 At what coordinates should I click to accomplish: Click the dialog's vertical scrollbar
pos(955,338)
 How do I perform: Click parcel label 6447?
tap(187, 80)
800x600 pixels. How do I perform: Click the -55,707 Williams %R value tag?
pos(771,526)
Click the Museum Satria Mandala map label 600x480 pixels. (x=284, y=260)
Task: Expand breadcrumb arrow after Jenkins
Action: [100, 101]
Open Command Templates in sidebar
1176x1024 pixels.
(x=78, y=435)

...

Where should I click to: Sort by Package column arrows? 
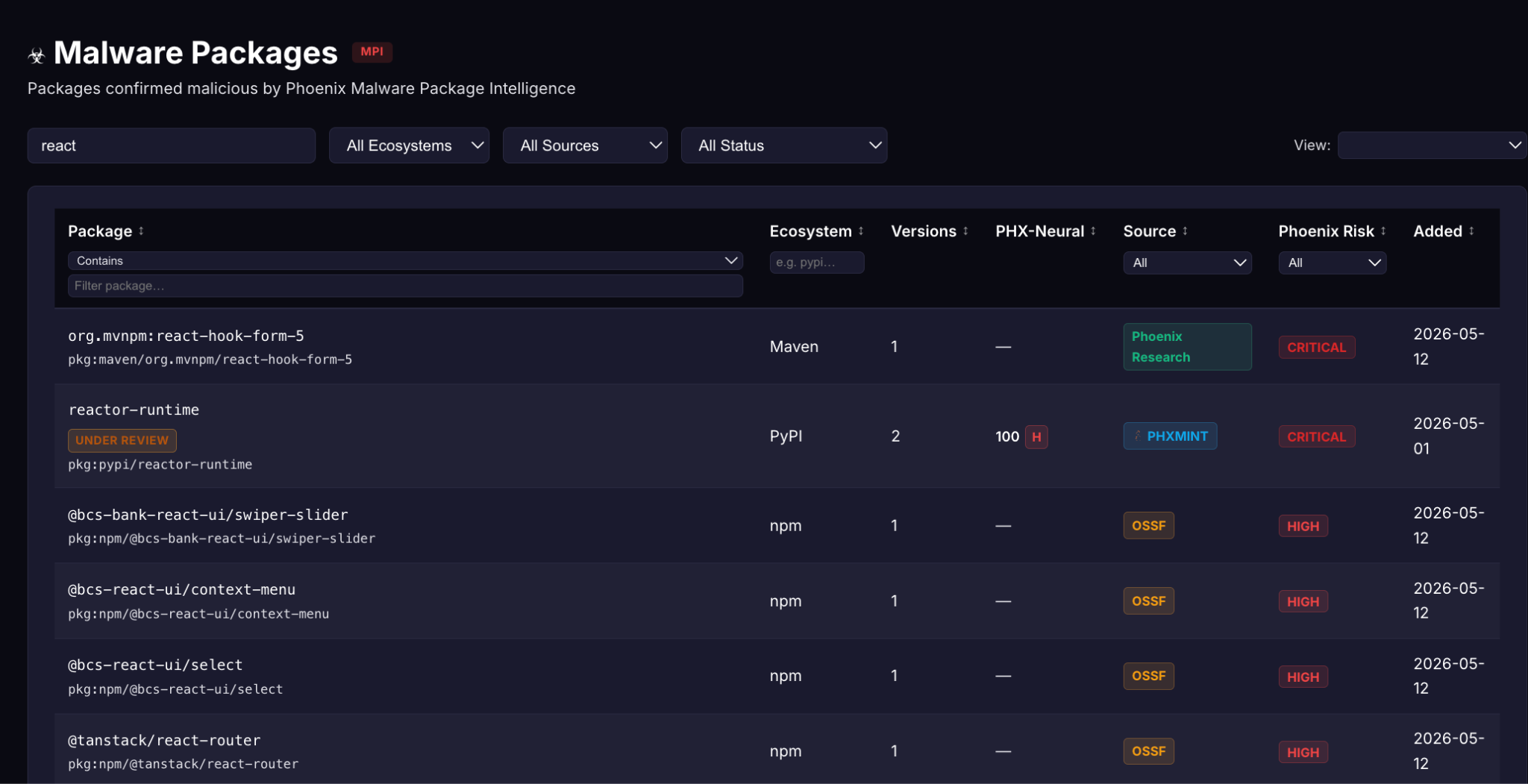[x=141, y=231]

What to do:
Turn the rows from the line containing "Where should I" through the line containing "[x=141, y=231]" into a JSON list of strings, one string per line and no blank lines. Leave the pictures out.

Output below:
[
  "Where should I click to: Sort by Package column arrows? ",
  "[x=141, y=231]"
]